Sunday, August 28, 2016

Classics Challenge - Paris-Reims, 180k

Le Classics Challenge est une proposition, qui diffère de toutes les courses, rallyes, brevets, etc cyclistes. Paris, point de départ d'un bon nombre de tracés mythiques au fil des ans, met à portée des villes, à 140, ou 270 kilomètres. Sur ces parcours, voici les images et les récits des 5 propositions de cette première saison du Classics Challenge, avec mon équipe, les CSP Garrigou.


Les félicitations d'after-ride admirent la vitesse ou la distance, le dénivelé positif. 177km, ce n'est pas rien. Une moyenne à quasi 27km/h, ce n'est pas mal non plus. Pré-ride, on est à Bastille, Paris, il est 7h et on se dit que la journée sera facile, le petit restaurant vers le kilomètre 100 nous accueillera un bon bout de temps et la cathédrale de Reims en fin de course pourra nous ravir les yeux avant de sauter dans le TGV.

Les 25 premiers kilomètres pour nous extirper de la ville ne sont déjà pas des plus simples. Notre groupe s'effiloche dans la circulation ardente. Mon GPS et moi-même, en tête, on désespère de nous tirer de là. Capitaine de troupe, de ceux qui sont restés accrochés à ma roue, j'ai envie de pointer du doigt l'horizon et de montrer la terre promise, une route vide au milieu des champs. L'horizon est bouché. Je donnerais des coups de coude aux voitures qui débarquent de tous les côtés, je bloquerais chaque intersection pour supprimer les options et ces ronds-points qui veulent nous perdre entre les habitations. Enfin atteinte, le soleil l'éclaire, la route vide. C'est l'euphorie, droit devant nous.
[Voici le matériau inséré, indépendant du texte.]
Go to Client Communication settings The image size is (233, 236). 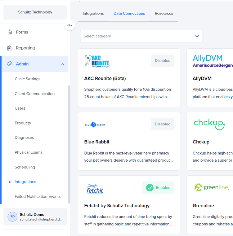[x=34, y=94]
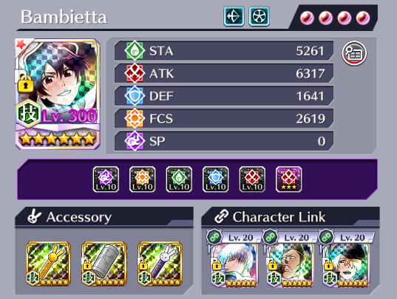The height and width of the screenshot is (299, 397).
Task: Click the fan-shaped skill icon beside Bambietta
Action: (259, 16)
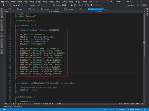Click the notifications bell in status bar
Screen dimensions: 149x111
(x=144, y=110)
On oublie en un clin d’œil les galères de la ville. Même si notre peloton s'est divisé et qu'on en perd encore deux en chemin. On ne peut plus s'arrêter. Pourtant les discussions se tarissent juste avant Château-Thierry et on maudira le désert des si belles routes de France.

La pause déjeuner nous remet d'entrain, à l'ombre. Il reste des kilomètres à parcourir, certains s'autorisent une glace au dessert. On a bien roulé jusque là et on a besoin de se rafraîchir. Les bonnes femmes au service à la crêperie où on savoure nous admirent, et nous conseillent de reprendre le train. Le soleil ne nous prend même pas en traître ; l'après-midi sera dur.

Strava devrait se souvenir de ces données-là, de la météo brillante pour un jour de vacances, des vacances qui se terminent pour la plupart. Je les imagine, une dernière fois les pieds dans le sable brûlant, courant jusqu'à l'eau, soulagés de la trouver froide. La crème solaire dégouline le long de nos joues. Sous le casque, la casquette tient chaud, protège aussi des brûlures. La canicule tient tout le monde enfermé, ou alors ils sont encore à la mer. Personne pour nous ouvrir un robinet. Les cimetières, refuges des cyclistes assoiffés, ne sont que militaires : des rangées de croix alignées, pas une fleur à nourrir, pas de robinet salvateur. Les morts ont déjà bossé pour nous, il ne faut pas leur en demander encore. Dans notre groupe, on évoque la pastèque ; bouche desséchée, on ne salive pas.

Les 80km de l'après-midi feront baisser la moyenne. La distance sera bien celle prévue, la douleur plus forte. La bière à l'arrivée noyée dans douze carafes d'eau. Sales et transpirants, on reprend le train heureux. Comme on a oublié la circulation en sortant de Paris, on oublie nos moments de doute. Paris-Reims, 177,2km, à 26,7km/h, 1297m de D+... 37°C.